MedBioLM: Optimizing Medical and Biological QA with Fine-Tuned Large Language Models and Retrieval-Augmented Generation

TL;DR

MedBioLM addresses the challenge of reliable biomedical QA by fusing domain-specific fine-tuning with retrieval-augmented generation and task-aware prompting. The approach yields strong closed-ended performance (e.g., MedQA 88%, BioASQ 96%), meaningful long-form gains (ROUGE/BLEU) and robust short-form results, where fine-tuning dominates and RAG provides targeted factual reinforcement. Across diverse datasets, the work demonstrates the value of domain adaptation for medical reasoning and supports its application to clinical decision support and biomedical research tools.

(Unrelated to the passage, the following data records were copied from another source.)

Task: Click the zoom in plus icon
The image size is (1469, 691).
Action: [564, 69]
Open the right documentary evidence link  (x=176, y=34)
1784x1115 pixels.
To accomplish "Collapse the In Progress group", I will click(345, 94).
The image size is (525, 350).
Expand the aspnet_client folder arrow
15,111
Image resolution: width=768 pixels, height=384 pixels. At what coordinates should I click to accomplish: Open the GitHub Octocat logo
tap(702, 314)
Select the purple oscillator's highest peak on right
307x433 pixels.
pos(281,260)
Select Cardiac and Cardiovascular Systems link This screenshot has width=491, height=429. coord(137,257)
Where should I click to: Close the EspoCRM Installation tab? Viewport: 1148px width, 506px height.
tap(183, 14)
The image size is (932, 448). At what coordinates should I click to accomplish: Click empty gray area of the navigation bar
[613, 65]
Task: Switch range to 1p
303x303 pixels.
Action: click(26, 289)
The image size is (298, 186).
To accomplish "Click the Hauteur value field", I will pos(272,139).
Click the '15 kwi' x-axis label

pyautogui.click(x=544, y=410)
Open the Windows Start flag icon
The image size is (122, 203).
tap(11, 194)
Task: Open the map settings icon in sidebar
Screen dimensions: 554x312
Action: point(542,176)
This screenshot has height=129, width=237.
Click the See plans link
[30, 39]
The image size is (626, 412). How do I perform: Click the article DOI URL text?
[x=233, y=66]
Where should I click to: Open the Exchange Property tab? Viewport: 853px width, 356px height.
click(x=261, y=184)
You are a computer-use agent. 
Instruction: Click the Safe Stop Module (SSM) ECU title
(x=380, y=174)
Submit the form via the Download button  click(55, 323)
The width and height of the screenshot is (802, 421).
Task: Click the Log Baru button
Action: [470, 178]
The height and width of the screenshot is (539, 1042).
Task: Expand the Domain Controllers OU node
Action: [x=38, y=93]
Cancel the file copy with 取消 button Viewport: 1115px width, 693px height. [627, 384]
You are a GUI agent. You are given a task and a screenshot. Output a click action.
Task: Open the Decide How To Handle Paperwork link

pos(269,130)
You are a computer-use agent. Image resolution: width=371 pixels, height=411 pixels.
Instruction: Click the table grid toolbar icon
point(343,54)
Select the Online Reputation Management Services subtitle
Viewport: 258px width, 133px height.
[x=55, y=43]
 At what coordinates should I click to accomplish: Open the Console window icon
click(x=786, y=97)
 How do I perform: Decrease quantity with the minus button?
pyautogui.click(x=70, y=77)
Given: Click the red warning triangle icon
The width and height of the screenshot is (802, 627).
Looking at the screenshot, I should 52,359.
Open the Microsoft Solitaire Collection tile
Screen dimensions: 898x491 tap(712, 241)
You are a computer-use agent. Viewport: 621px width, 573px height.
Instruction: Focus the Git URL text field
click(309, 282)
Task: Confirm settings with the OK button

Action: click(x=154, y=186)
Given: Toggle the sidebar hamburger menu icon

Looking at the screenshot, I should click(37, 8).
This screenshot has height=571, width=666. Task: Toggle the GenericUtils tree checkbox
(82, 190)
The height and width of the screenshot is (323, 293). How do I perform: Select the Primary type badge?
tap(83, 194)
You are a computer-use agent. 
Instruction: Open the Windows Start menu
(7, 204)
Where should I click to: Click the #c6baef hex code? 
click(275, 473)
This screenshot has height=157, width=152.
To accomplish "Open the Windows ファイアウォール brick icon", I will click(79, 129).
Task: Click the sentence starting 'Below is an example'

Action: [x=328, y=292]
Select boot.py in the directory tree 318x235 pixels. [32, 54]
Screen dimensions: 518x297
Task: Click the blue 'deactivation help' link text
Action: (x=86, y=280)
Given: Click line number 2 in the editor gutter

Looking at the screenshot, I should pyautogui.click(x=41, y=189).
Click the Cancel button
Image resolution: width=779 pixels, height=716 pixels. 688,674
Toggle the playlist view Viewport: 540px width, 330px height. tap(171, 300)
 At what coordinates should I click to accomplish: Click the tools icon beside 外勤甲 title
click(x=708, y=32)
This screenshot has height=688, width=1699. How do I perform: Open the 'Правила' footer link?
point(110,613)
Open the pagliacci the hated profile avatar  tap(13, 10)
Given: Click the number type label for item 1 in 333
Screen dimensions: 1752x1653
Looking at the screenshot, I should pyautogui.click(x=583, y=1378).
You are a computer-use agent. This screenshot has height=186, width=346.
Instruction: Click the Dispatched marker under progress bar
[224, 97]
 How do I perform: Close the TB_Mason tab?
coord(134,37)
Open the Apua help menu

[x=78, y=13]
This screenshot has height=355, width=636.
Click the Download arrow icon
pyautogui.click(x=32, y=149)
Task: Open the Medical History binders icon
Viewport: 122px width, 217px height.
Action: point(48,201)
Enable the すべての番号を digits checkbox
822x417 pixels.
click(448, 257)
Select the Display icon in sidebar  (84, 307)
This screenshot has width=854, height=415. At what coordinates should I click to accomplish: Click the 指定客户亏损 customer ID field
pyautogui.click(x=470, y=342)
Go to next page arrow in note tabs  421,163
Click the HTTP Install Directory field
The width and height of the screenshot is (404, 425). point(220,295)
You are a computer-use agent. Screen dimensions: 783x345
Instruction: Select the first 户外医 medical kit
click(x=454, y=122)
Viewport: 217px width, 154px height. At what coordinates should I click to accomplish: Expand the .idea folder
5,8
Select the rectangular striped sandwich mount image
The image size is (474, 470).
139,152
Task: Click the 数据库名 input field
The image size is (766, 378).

The findings also reveal limitations, such as BLEURT bottlenecks and variable RAG impact, guiding future work toward improved evaluation, retrieval strategies, and human-in-the-loop refinement.

Abstract

Large Language Models (LLMs) have demonstrated impressive capabilities across natural language processing tasks. However, their application to specialized domains such as medicine and biology requires further optimization to ensure factual accuracy, reliability, and contextual depth. We introduce MedBioLM, a domain-adapted biomedical question-answering model designed to enhance both short-form and long-form queries. By integrating fine-tuning and retrieval-augmented generation (RAG), MedBioLM dynamically incorporates domain-specific knowledge, improving reasoning abilities and factual accuracy. To evaluate its effectiveness, we fine-tuned the model on diverse biomedical QA datasets, covering structured multiple-choice assessments and complex clinical reasoning tasks. Fine-tuning significantly improves accuracy on benchmark datasets, while RAG enhances factual consistency. These results highlight the potential of domain-optimized LLMs in advancing biomedical research, medical education, and clinical decision support.

Figures (6)

• Figure 1: Comparative performance of MedBioLM and base models on closed-ended and short-form biomedical QA tasks, highlighting the benefits of fine-tuning.
• Figure 2: Overview of our approach for optimizing large language models (LLMs) in biomedical question answering, integrating fine-tuning, retrieval-augmented generation (RAG), and prompt engineering to enhance performance across different QA formats.
• Figure 3: Illustration of the Retrieval-Augmented Generation (RAG) process. The system consists of three main components: (1) Query Encoder, which processes the input query into tokenized representations ($T_1, T_2, \dots, T_n$), (2) Knowledge Searching and Retrieving, where the system performs document cracking, chunking, and index projection to retrieve relevant knowledge ($K_1, K_2, \dots, K_n$), and (3) Answer Generator, which integrates retrieved data into the response generation process. Here, $T_i$ represents tokenized query input, while $K_i$ denotes retrieved knowledge chunks. This approach enhances factual accuracy by incorporating external knowledge into the model’s output.
• Figure 4: Impact of increasing Top-K on MedQA short-form QA. As the number of retrieved documents increases, the performance of all evaluation metrics decreases. Given the nature of the task, which expects concise short-form answers, retrieving more documents introduces noise and conflicting information, negatively affecting answer quality.
• Figure 5: Pairwise evaluation of long-form answers comparing GPT-4o and MedBioLM across five key criteria: overall quality, coherence, succinctness, coverage, and accuracy. Bars represent the percentage of responses where GPT-4o was preferred (blue), MedBioLM was preferred (purple), or the responses were rated as tied (gray).